Thursday 17 January 2019 10:30, UK
Christmas is a busy time for retailers and online stores, and nowhere is the pressure more keenly felt than among the people ultimately responsible for ensuring your parcels arrive - the couriers.
Here, a former self-employed delivery driver tells Sky News what it's like.
Working as a self-employed courier in the run-up to Christmas meant 16 hour days with no breaks.
It meant arriving at the depot at 4.30am to sort parcels and on some days not finishing the shift until about 11.45pm.
This time last year I worked three weeks in a row without a day off.
Physically it was very hard - and negotiating your vehicle around narrow streets, with pedestrians and children to contend with, meant it was not a safe way to work.
On average I would deliver 170 parcels a day, and on my busiest I delivered 254.
But there were days when come 10pm, even though there were still parcels in the van, I would think I cannot do any more of this.
And while a lot of the customers that I knew were brilliant, I would face aggressiveness and abuse from those who expected their parcel yesterday and would see it as my fault.
Other times, you'd knock on someone's door at 9pm and get a sort of "what sort of time is this" in response.
It would often be so demanding that I would have to go home when my children got in from school and take them out with me.
Because the rounds were in a concentrated area, I could tell one to go to 28 and 29, the other to go across the street, and I would go to the next one and tell them to catch me up.
They understood the pressure of needing the income and would help as much as they could, but it was difficult.
In the three months leading up to Christmas, I would make about £9,000 - but the rest of the year I'd earn £1,000 a month, before tax and expenses.
The depot paid me for my time sorting in the morning, but otherwise it was per parcel.
For a while I had enjoyed the job - delivering, being out and about - but it was not possible to live off.
When I first started in June 2016, it was at a time when my main role was to care for my dad.
Back then if a round came up, dad would come with me and it worked well for both of us - it was good for him to be out the house and it suited my lifestyle.
In the summer of 2017 I lost him.
At that point I was up to speed as a courier, being as efficient and productive as any courier could be, doing 15 to 20 parcels an hour.
But without dad's support, my expenses increased and it became impossible to earn a living as a single parent with three teenage daughters.
Then came the introduction of a new monitoring system, which meant you had to take photographs of where you were delivering - even down to putting the parcel through the letterbox.
It was to prove that parcels were being delivered and cover the company - for example if someone asked for something to be left in a safe place and someone then helped themselves.

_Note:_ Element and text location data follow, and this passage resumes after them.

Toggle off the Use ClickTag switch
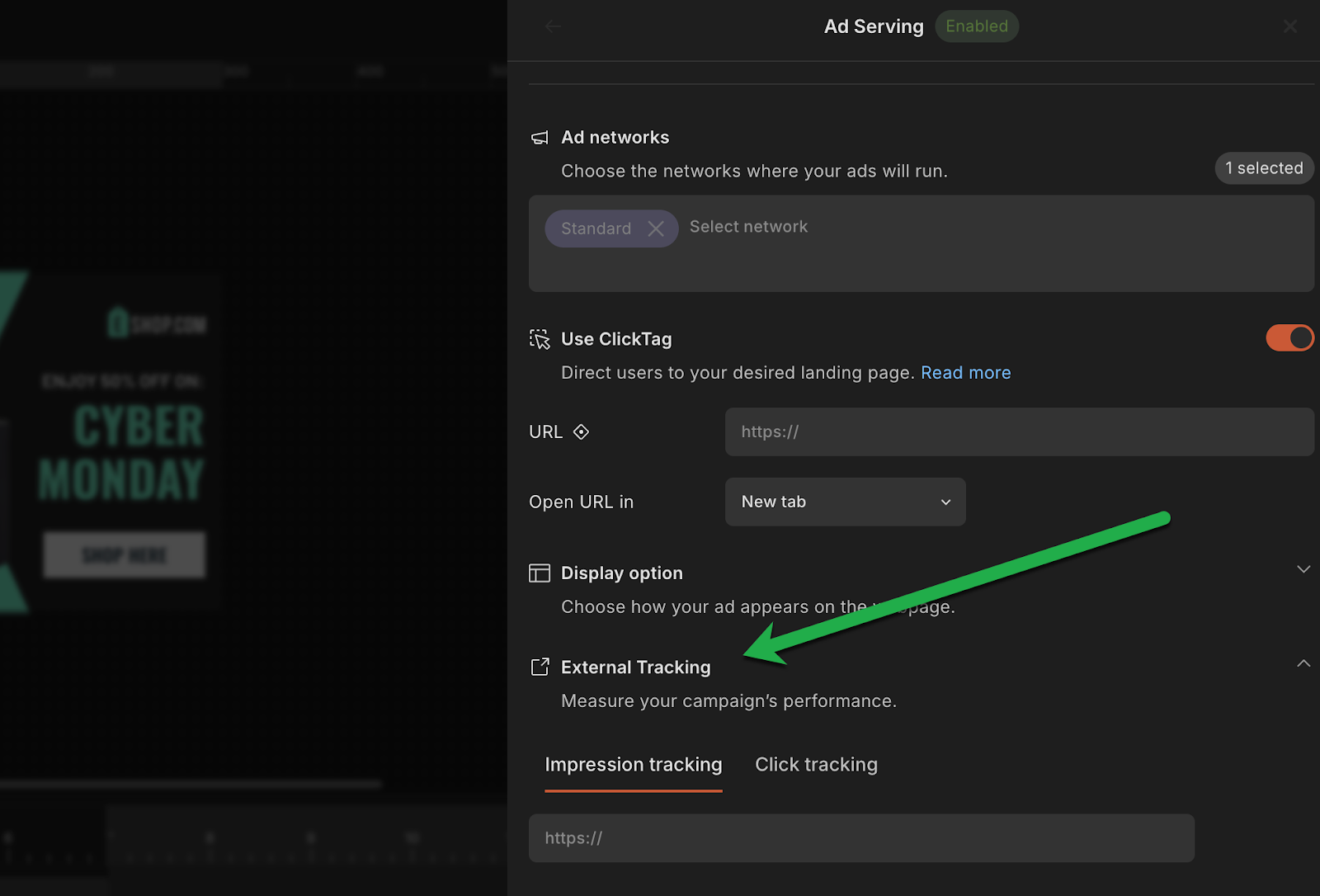coord(1289,338)

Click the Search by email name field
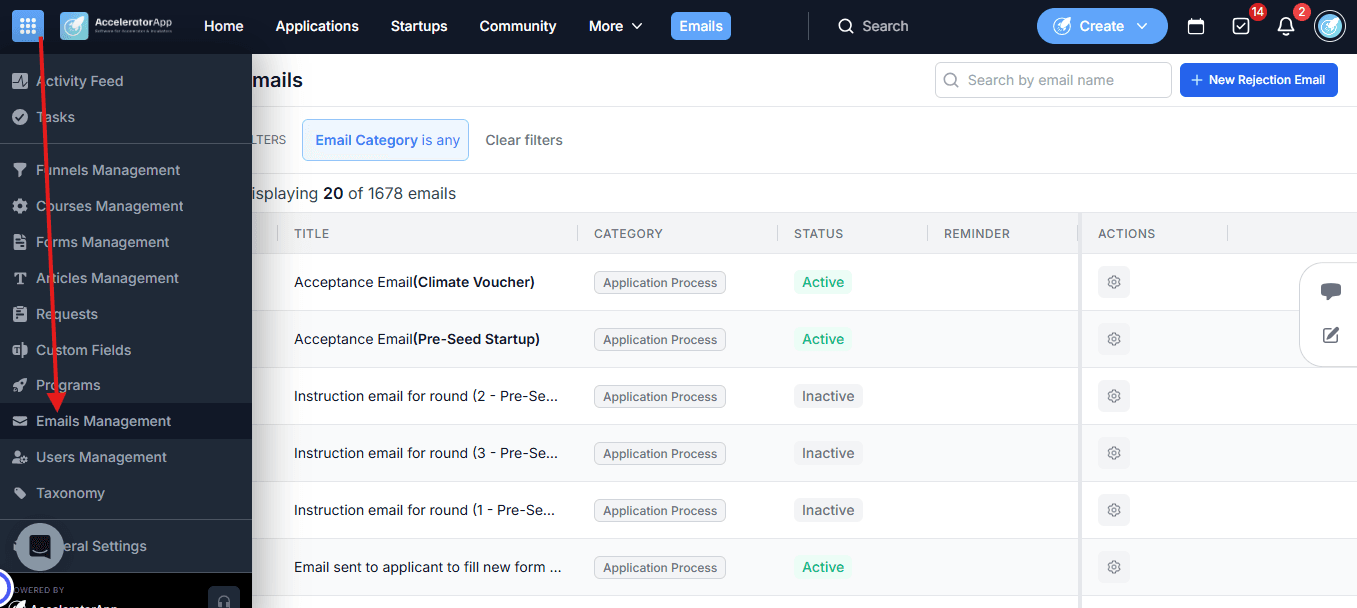click(1053, 80)

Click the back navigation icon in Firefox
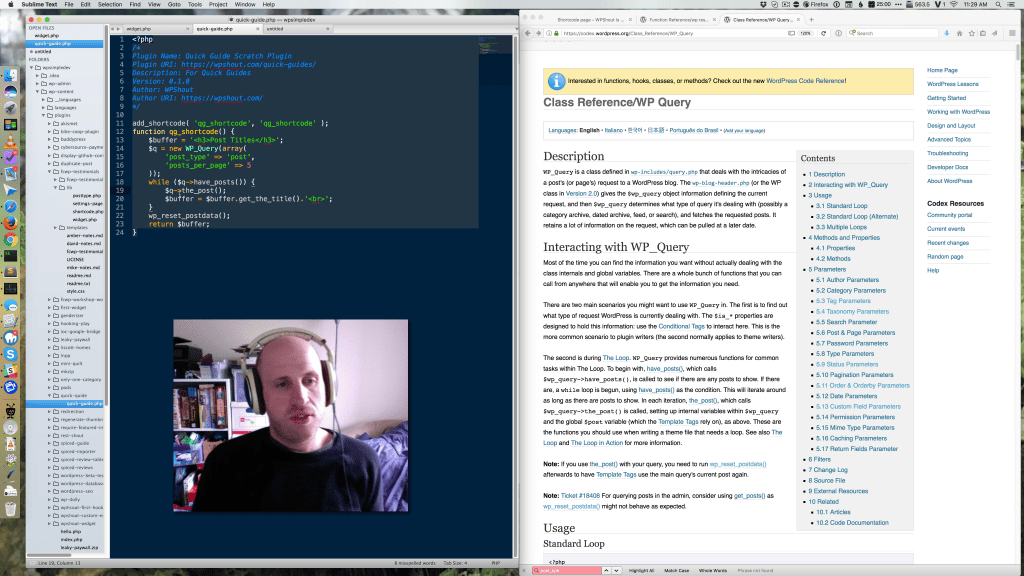tap(528, 32)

But it added more time to the deliveries and I didn't earn anything more - I was losing even more time and still not earning the minimum wage.

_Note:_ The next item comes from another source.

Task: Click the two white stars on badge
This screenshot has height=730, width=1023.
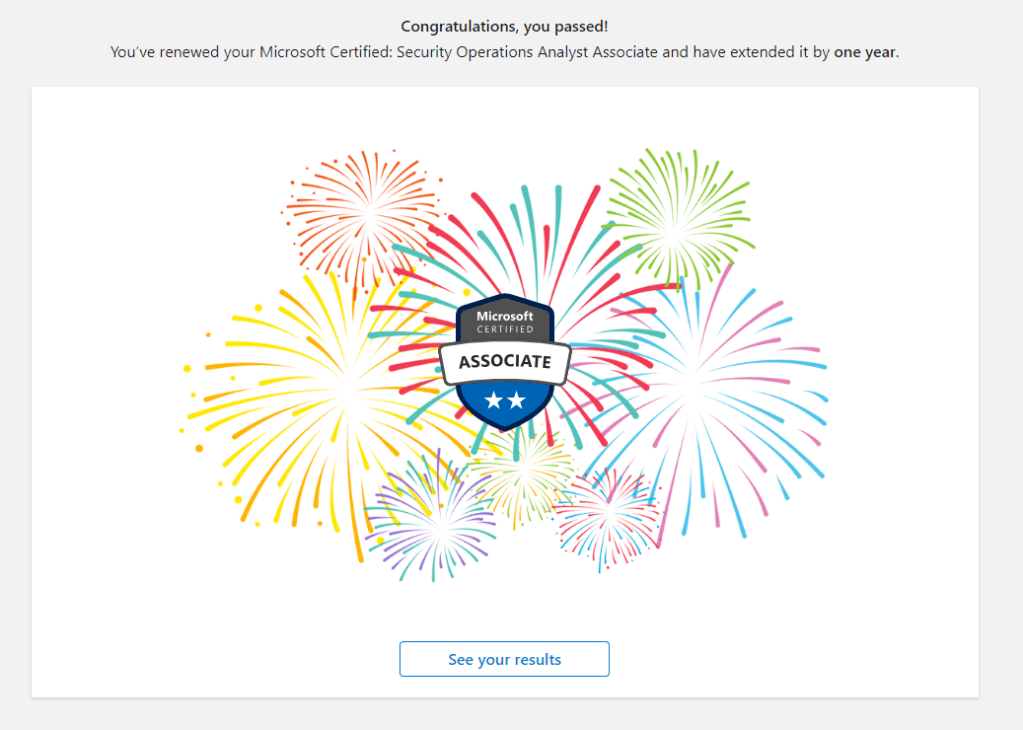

There was meant to be a pay scale based on the size of deliveries too, but quite often parcels would be identified incorrectly.
Putting something through a letterbox is quicker than having to knock, or take it to a neighbour, but a few times I had heavy parcels of 18kg or more and would get paid the [smaller] packet-size rate.
If you found out that was happening regularly, you would rightly feel aggrieved by that.
The business needs to adapt - there is no working with the couriers.
Decisions get made and if you don't like it, there is the door.